Leading nurse academic’s warning over new nursing associate role.
Peter Griffiths

A leading nurse academic says the new nursing associate role should not be used to replace registered nurses.


Peter Griffiths is concerned about use of the new nursing associate role.  Photo: Chris Balcombe

The role, which will require two years’ training and involve hands-on care, is intended to sit between healthcare assistant and nurse.
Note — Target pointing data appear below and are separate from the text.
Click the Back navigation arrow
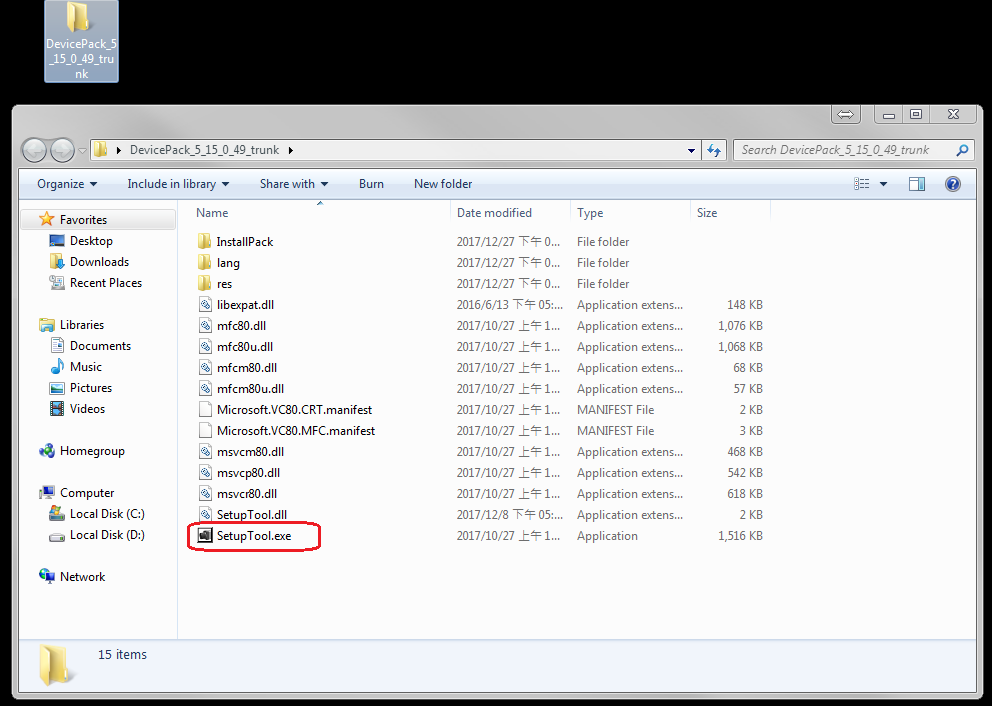The width and height of the screenshot is (992, 706). click(x=35, y=150)
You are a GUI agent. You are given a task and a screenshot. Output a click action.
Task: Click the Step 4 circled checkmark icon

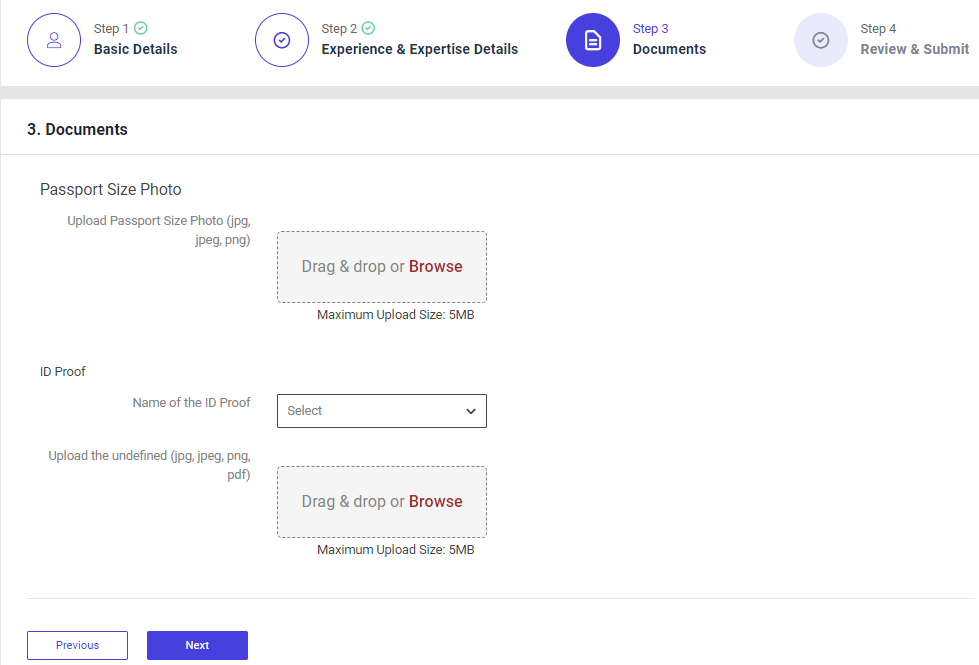click(821, 40)
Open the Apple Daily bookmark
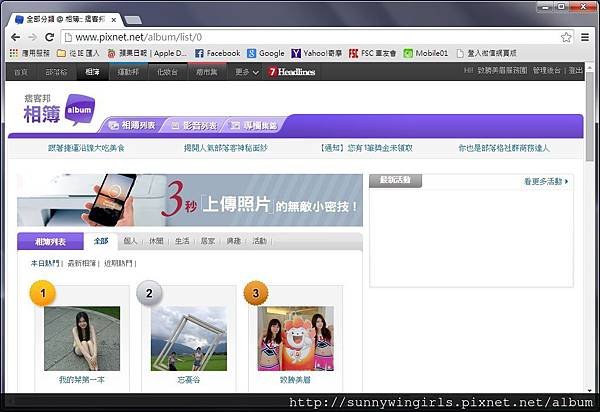Screen dimensions: 600x412 click(147, 53)
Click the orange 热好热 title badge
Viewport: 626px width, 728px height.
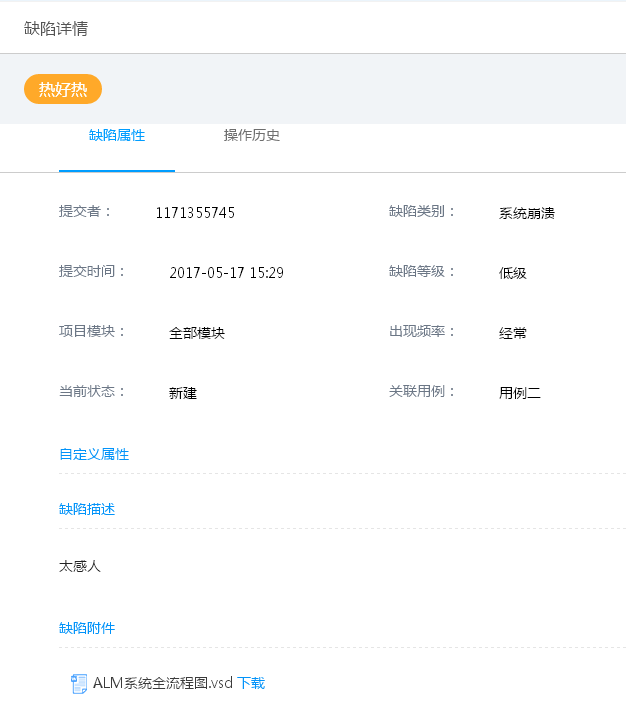tap(63, 90)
Training is already underway for the first cohort of 1,000 nursing associates at 11 test sites in England. A further 1,000 will begin their course this year.

No evidence base

Speaking at Healthcare Conference UK’s Safe Staffing Summit in Birmingham on 21 February, University of Southampton chair of health services research Peter Griffiths said: ‘There’s a risk of replacing nurses with nurse associates; simply because the evidence does not exist for what may be likely to happen.’

The union Unison has previously insisted nursing associates should not be used as a way of getting ‘nursing on the cheap’, while the RCN has expressed concern about the speed at which the role was being developed.

A support role

Yet England’s chief nursing officer Jane Cummings maintains that the new role will support nurses, freeing up their time to provide the assessments and care their job requires. She insists the role is not a replacement for registered professionals.

Professor Griffiths was involved in research published in November that found that patients were one fifth more likely to die in hospitals where nurses are replaced with lower-skilled nursing assistants.